Looting in hurricane hit Mexico

In Americas, Floods & Storms, News Headlines

LOOTERS ransacked destroyed homes and businesses in eastern Mexico yesterday after Hurricane Karl passed through, leaving at least 12 people dead and forcing 40,000 into shelters.

“The Army and navy have been instructed to tighten security,” President Felipe Calderon said after an overflight of the worst-hit areas of Veracruz.

The storm roared ashore on Friday, pummelling a country already reeling from one of its wettest seasons on record and leaving communities flooded from the border with the US state of Texas clear down to Mexico’s Pacific coast states.

“In total we have the death certificates of 12 people,” Civil Defence force director Laura Gurza told a meeting assessing the damage caused by hurricane, the first of the 2010 Atlantic season to make landfall.

Calderon toured damaged areas in Veracruz on the Gulf coast, where at least seven people were killed and about 10 more remained missing, according to authorities.

Karl forced the evacuation of oil rigs in the Gulf of Mexico and the shutdown of the country’s nuclear power plant, located just four kilometres from where the hurricane roared ashore.

Among the dead were two men whose car was swept away by a flash flood in a river, a woman and her two children who drowned in their own home, and two people whose bodies were found washed up on a beach in the port of Veracruz.

Landslides also killed two women in central Puebla state, while one woman died and eight people were injured when a mudslide swept away a house in the southern state of Oaxaca.

Authorities did not immediately say where the two other deaths occurred.

Calderon inspected the flooding in several villages in Veracruz, whose governor Fidel Herrera said 112 of the 274 municipalities in the state remained under water.

Herrera said at least half a million people in Veracruz were affected in varying degrees by the hurricane.

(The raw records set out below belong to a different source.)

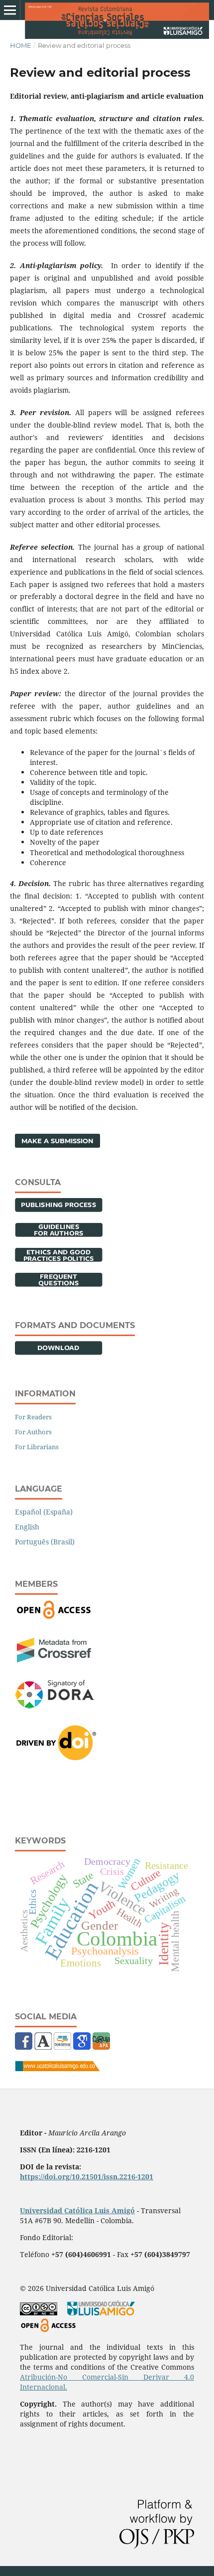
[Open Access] (54, 1616)
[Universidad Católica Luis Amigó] (57, 2068)
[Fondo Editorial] (62, 2047)
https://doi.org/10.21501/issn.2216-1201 (86, 2176)
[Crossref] (54, 1660)
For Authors (33, 1431)
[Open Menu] (10, 10)
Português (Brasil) (45, 1541)
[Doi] (56, 1757)
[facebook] (23, 2047)
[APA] (101, 2047)
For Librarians (37, 1446)
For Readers (33, 1416)
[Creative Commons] (38, 2312)
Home (20, 45)
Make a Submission (57, 1141)
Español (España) (44, 1511)
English (27, 1526)
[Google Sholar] (82, 2047)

Some 40,000 people were evacuated to shelters.

Looting of small businesses was reported in communities near Veracruz, with authorities detaining 11 people and ordering in extra security personnel to try to maintain order.

Local media showed residents of many small towns making off with cases of beer, food and other goods apparently after snatching them from damaged stores.

Major flooding earlier this month across Mexico left 25 people dead.